Supplied text -
101.   Purchase of shares by third party

            (1) Section 100 applies to the purchase of shares by a person with whom the company has entered into an arrangement for purchase in accordance with section 99(2)(b) subject to such modifications as may be necessary, and, in particular, as if references in that section to the Board and the company were references to that person.

            (2) Every holder of shares that are to be purchased in accordance with the arrangement is indemnified by the company in respect of loss suffered by reason of the failure by the person who has agreed to purchase the shares to purchase them at the price nominated or fixed by arbitration, as the case may be.

102.   Court may grant exemption

            (1) A company to which a notice has been given under section 99 may apply to the court for an order exempting it from the obligation to purchase the shares to which the notice relates on the grounds that -

     (a)     the purchase would be disproportionately damaging to the company; or

     (b)     the company cannot reasonably be required to finance the purchase; or

     (c)     it would not be just and equitable to require the company to purchase the shares.

            (2) On an application under this section, the court may make an order exempting the company from the obligation to purchase the shares, and may make any other order it considers appropriate, including an order -

     (a)     setting aside a resolution of the shareholders;

     (b)     directing the company to take, or refrain from taking, any action specified in the order;

     (c)     requiring the company to pay compensation to the shareholders affected; or

     (d)     that the company be put into liquidation.

            (3) The court shall not make an order under subsection (2) on either of the grounds set out in paragraph (a) or paragraph (b) of subsection (1) unless it is satisfied that the company has made reasonable efforts to arrange for another person to purchase the shares in accordance with section 99(2)(b).

103.   Court may grant exemption if company is insolvent

            (1) If -

     (a)     a notice is given to a company under section 99;

     (b)     the Board has resolved that the purchase by the company of the shares to which the notice relates would result in it failing to satisfy the solvency test; and

     (c)     the company has, having made reasonable efforts to do so, been unable to arrange for the shares to be purchased by another person in accordance with section 99(2)(b), the company shall apply to the court for an order exempting it from the obligation to purchase the shares.

            (2) The court may, on an application under subsection (1), if it is satisfied that the purchase of the shares would result in the company failing to satisfy the solvency test, and the company has made reasonable efforts to arrange for the shares to be purchased by another person in accordance with section 99(2)(b), make -

     (a)     an order exempting the company from the obligation to purchase the shares;

     (b)     an order suspending the obligation to purchase the shares; or

     (c)     such other order as it considers appropriate, including any order referred to in section 102(2).

            (3) For the purposes of this section, the stated capital of a company shall not be taken into account in determining whether the company will, after the purchase, fail to satisfy the solvency test provided that if a company has entered into an agreement with a creditor pursuant to section 59(3) the stated capital shall be taken into account to the extent required by that agreement unless the creditor’s prior consent is obtained.

Data provided -
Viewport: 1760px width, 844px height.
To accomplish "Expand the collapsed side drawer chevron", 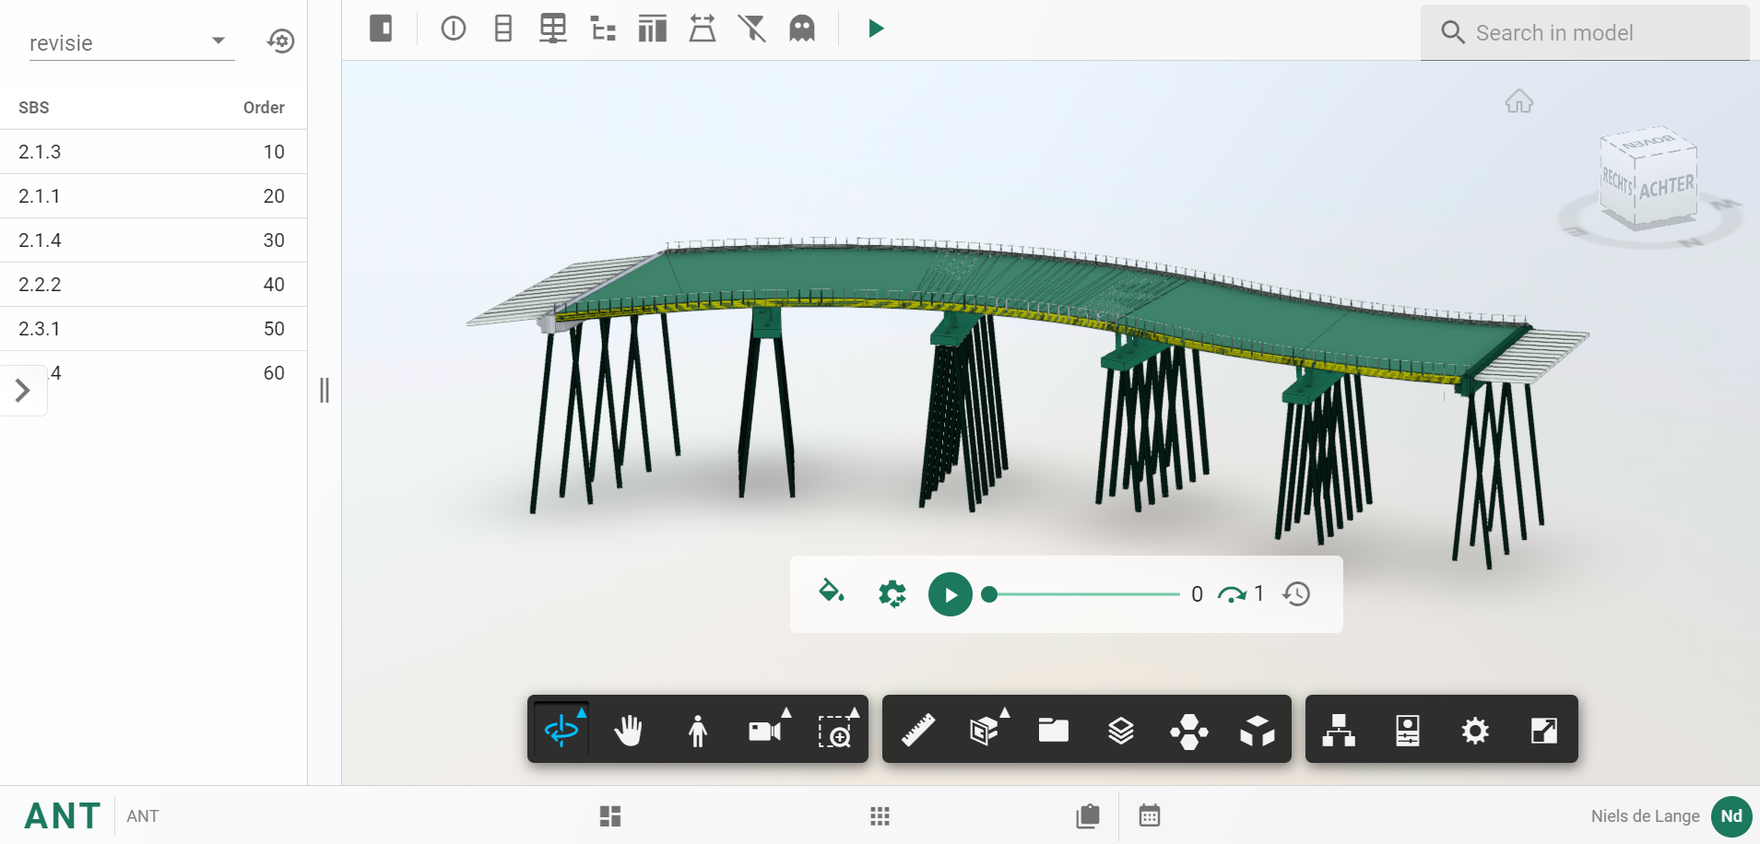I will pyautogui.click(x=23, y=391).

Stated task 1 - In the statutory text on share purchases, what must the court be satisfied of before it makes an order under section 102(2) on the ground in paragraph (a) or paragraph (b) of subsection (1)?
Stated task 2 - Carry on the statutory text on share purchases, starting right after its final subsection.
The lines that come after the statutory text on share purchases are separate material.

Task output 1 - The court must be satisfied that the company has made reasonable efforts to arrange for another person to purchase the shares in accordance with section 99(2)(b).

Task output 2 -
104.   Variation of class rights

            (1) Where the share capital of a company is divided into different classes of shares, a company may not take action which varies the rights attached to a class of shares unless that variation is approved by a special resolution or with the consent in writing of the holders of 75 per cent of the shares of that class.

            (2) Where the variation of rights attached to a class of shares is approved under subsection (1) and the company becomes entitled to take the action concerned, the holder of a share of that class, who did not consent to or cast any votes in favour of the resolution for the variation, may apply to the court for an order under section 174, or may require the company to purchase those shares in accordance with sections 98 to 103.

            (3) The expression "variation" in this section includes abrogation and the expression "varied" shall be construed accordingly.

            (4) A resolution which would have the effect of diminishing the proportion of the total votes exercisable at a general meeting of the company by the holders of the existing shares of a class or of reducing the proportion of the dividends or distributions payable at any time to the holders of the existing shares of a class, shall be deemed to be a variation of the rights of the class.

            (5) The company shall within one month from the date of the consent or resolution referred to in subsection (1) file with the Registrar in the prescribed form the particulars of such consent or resolution, and if default is made in complying with this provision, the company, and every director and officer thereof who knowingly is a party to the default, shall be guilty of an offence and shall be liable on conviction to the penalty set out in section 492(1).

105.   Annual meeting of shareholders

            (1) Subject to subsection (2) the Board of a company shall call an annual meeting of shareholders to be held -

     (a)     once in each calendar year;

     (b)     not later than six months after the balance sheet date of the company; and

     (c)     not later than 15 months after the previous annual meeting.

            (2) A company need not hold its first annual meeting in the calendar year of its registration but shall hold that meeting within 18 months of its registration.

            (3) The company shall hold the meeting on the date on which it is called to be held.

            (4) The business to be transacted at an annual meeting shall, unless already dealt with by the company, include -

     (a)     the consideration and approval of the financial statements;

     (b)     the receiving of any auditor’s report;

     (c)     the consideration of the annual report;

     (d)     the appointment of any directors whose appointment on an annual or rotational basis is required by the constitution of the company;

     (e)     the appointment of any auditor pursuant to section 195, where relevant; and

     (f)      an opportunity for shareholders to question, discuss or comment on the management of the company in accordance with section 97(1).

106.   Special meetings of shareholders

            (1) A special meeting of shareholders entitled to vote on an issue may be called at any time by -

     (a)     the Board; or

     (b)     a person who is authorised by the constitution to call the meeting.

            (2) A special meeting shall be called by the Board on the written request of shareholders holding shares carrying together not less than 10 per cent of the voting rights entitled to be exercised on the issue.

107.   Resolution in lieu of meeting

            (1) A company need not hold any particular meeting if all members entitled to attend that meeting agree thereto in writing and in that event a unanimous resolution shall be deemed to be a resolution passed at that meeting on the date on which the last signature to that resolution is affixed.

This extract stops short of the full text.